In “1 in 8”: The Probability of Developing Breast Cancer, and Fear, I wrote about the overuse of incidence and mortality statistics to promote an unhealthy anxiousness about breast cancer. The hyper-alertness surrounding this particular type of cancer stems from the seemingly inevitable likelihood that a woman, any woman, will eventually develop the disease. This is simply not true. Seven out of eight women will eventually die from something besides breast cancer, maybe even old age. But the threat of breast cancer, the statistics, the personal stories, the millions of diagnosed women, all keep us on the edge of our seats wondering who the next victim will be.
Will it be me? Will I suffer the kind of death that my friend did at the young age of 40? I hope not. I understand the fear, and I understand the desire to do something to reduce the chances that I could some day end up willingly submitting myself to radiation, drugs, and toxic chemicals with the hope of selectively killing all of those noncompliant cells in my body that are threatening to kill me. But fear is stifling and sometimes causes individuals to accept conditions that would otherwise be unthinkable. The unthinkable has occurred. The war on breast cancer has taken on a life of its own.

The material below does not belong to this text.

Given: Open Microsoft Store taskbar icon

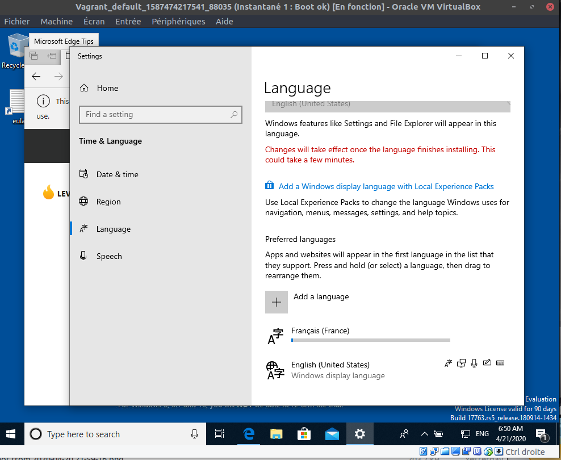Looking at the screenshot, I should (304, 434).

While hundreds of thousands of women continue to suffer from the disease and its treatment, and while millions of women are concerned about their risk, the pink ribbon primarily serves industry—diagnostic technology, pharmaceuticals, large non-profits, and all those corporations participating in cause marketing. Revenues from the medical imaging equipment industry grew from about $3 billion in 1997 to over $9 billion 10 years later, and healthcare analysts predict that the market for medical imaging equipment (not including services) is expected to thrive at a 7.6 percent compound annual growth rate. Sales of oncology drugs grew from under $5 billion in 1998 to over $19 billion by 2008, and analysts predict that oncology drug costs will rise 20 percent each year for the next 5 years. Oncology drugs represent the largest share of the global drug market, and sales are projected to grow at a compounded annual rate of 12 to 15 percent, reaching $75 to $80 billion by 2012.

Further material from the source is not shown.